Kirk RadomskiKirk Radomski

Roger Clemens’ attorneys have attempted to discredit a government witness this week–a steroid dealer whose statements have varied wildly in the past.

Kirk Radomski, a former batboy for the New York Mets, became a steroid supplier to a wide array of professional athletes and is considered a crucial witness for federal prosecutors. His testimony will back up Clemens’ strength and condition coach Brian McNamee’s allegations that he injected Clemens with steroids and HGH. McNamee has claimed that he secured his drugs from Radomski and, for his part, Radomski has confirmed such statements.

On cross-examination defense attorneys focused on a mailing slip that Radomski allegedly discovered under a TV set in July of 2008, nearly three years after federal agents raided and searched his home.
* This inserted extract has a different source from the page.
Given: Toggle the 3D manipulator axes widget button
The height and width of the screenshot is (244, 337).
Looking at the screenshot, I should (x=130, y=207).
The mailing label was addressed to “B. McNamee” and the address was Clemens’ home in Texas.

Radomski has testified that the label was torn from a shipping confirmation for a package he sent to McNamee at Clemens’s home in 2003. The package supposedly contained HGH and needles. Much to the chagrin of the prosecution the label was not dated and did not have a tracking number on it to verify any of the claims.

The problem is this conflicts with other evidence put on by the prosecution showing that Clemens last took steroids in 2001 and that his wife last took HGH in 2003, to prepare for a photo shoot for Sports Illustrated.

Radomski claims to have torn off the confirmation label to put in his address book. He then said that he wasn’t sure why it had been placed in an envelope with signed photos of Clemens and Andy Pettitte, photos he intended to give to his nephew.

Radomski claimed at trial that the envelope accidentally fell under the TV. In his memoir he says otherwise, admitting to purposely hiding the envelope from federal agents. “Your testimony is that it got there accidentally. You said something totally different in your book,” defense lawyers said. “Is it a lie?” Radomski responded by saying, “I didn’t hide nothing. Why would I hide it?”

McNamee, who has yet to testify and may take the stand soon, is considered the star witness given that he is the only person who has come forward with a firsthand account of Clemens’ steroid/HGH use.

Despite the intrigue surrounding drug use and famous athletes, the trial has apparently been rather dull in person. U.S. District Court Judge Reggie Walton admonished both sides that they need to pick up the pace given that jurors were bored. Just this past week a juror was dismissed after the judge caught him sleeping during trial.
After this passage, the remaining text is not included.